En théorie, la mesure pourrait permettre l’utilisation dans le domaine civil des diverses compétences de hauts gradés de l’armée. Mais, dans les faits, celle-ci devrait se traduire par une « influence accrue de l’armée dans les sphères civiles de l’Etat », prévient Akram Kharief, spécialiste des questions de défense, dans un article publié sur le site de la Fondation Rosa Luxemburg.
La revendication du Hirak, mouvement de contestation pacifique du régime entamé le 22 février 2019 en rejet d’un cinquième mandat d’Abdelaziz Bouteflika, d’un « Etat civil, non militaire » – qualifiée de volonté de « détruire les fondements de l’Etat » par l’ancien chef d’état-major de l’armée, Ahmed Gaïd Salah, mort en décembre 2019 – semble aujourd’hui hors de portée.
Plus personne n’ose désormais, en Algérie, aborder le rôle de l’armée, dont le poids n’a jamais été aussi visible. Les menaces extérieures comme intérieures, incarnées par le Mouvement pour l’autodétermination de la Kabylie et le mouvement islamo-conservateur Rachad, tous deux classés « terroristes » par les autorités, sont dramatisées. En corrélation avec ces menaces présumées, le budget accordé à la défense est passé à près de 20 milliards d’euros en 2023, soit la première dépense du pays.
Tenir sa présence hors du débat public
Pour l’armée, l’enjeu a été, au cours de ces dernières années, de restaurer l’unité du commandement et, surtout, de rétablir la ligne rouge qui interdit de débattre de son rôle sur la scène publique. Celle-ci avait commencé à être franchie dans les médias après la prise d’otages menée par des djihadistes contre le complexe gazier de Tiguentourine, en janvier 2013.

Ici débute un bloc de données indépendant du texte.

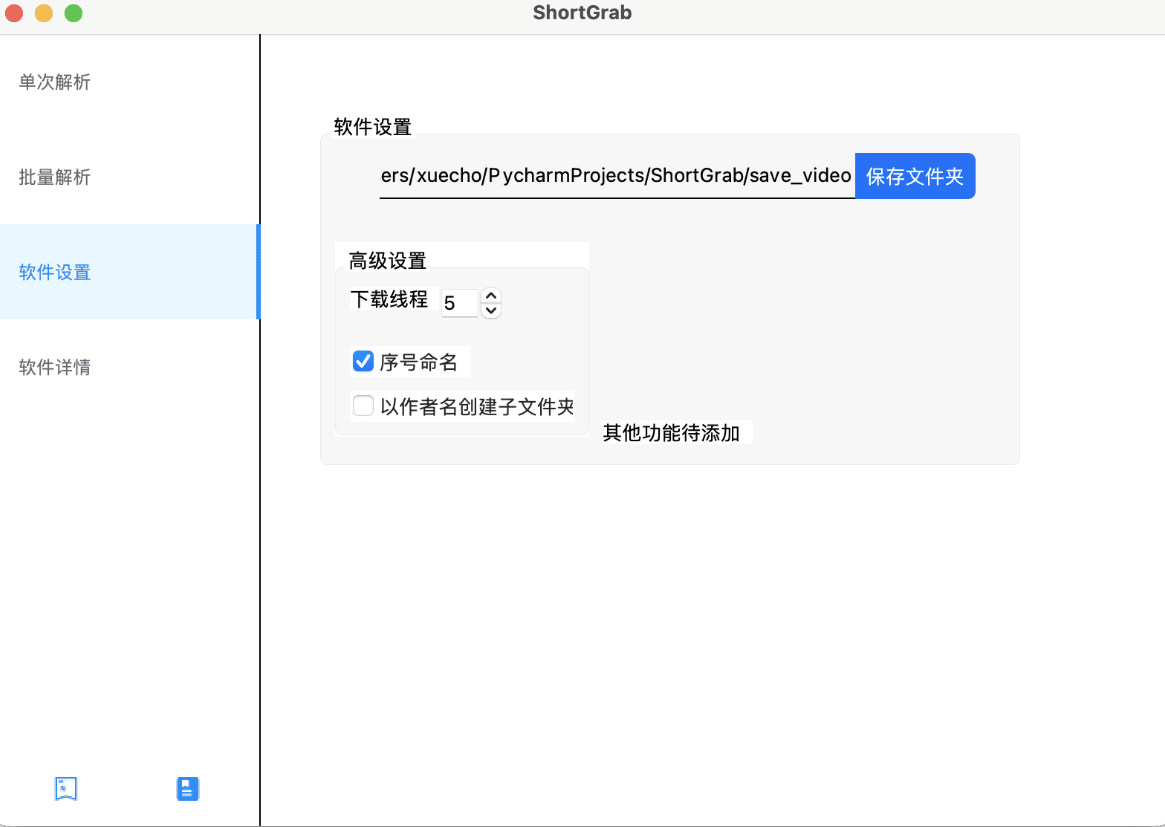Maximize the window with the green button

click(74, 14)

A l’époque, les dissensions entre le général Ahmed Gaïd Salah, chef d’état-major de l’armée, également vice-ministre de la défense, et le puissant département du renseignement et de la sécurité (DRS, ex-sécurité militaire), dirigé depuis 1990 par le général Mohamed Mediène, dit « Toufik », étaient souvent évoquées dans la presse. L’ancien secrétaire général du Front de libération nationale (FLN), Amar Saadani, avait lui aussi lancé de virulentes attaques contre le général Toufik, lequel avait fini par être mis à la retraite le 13 septembre 2015.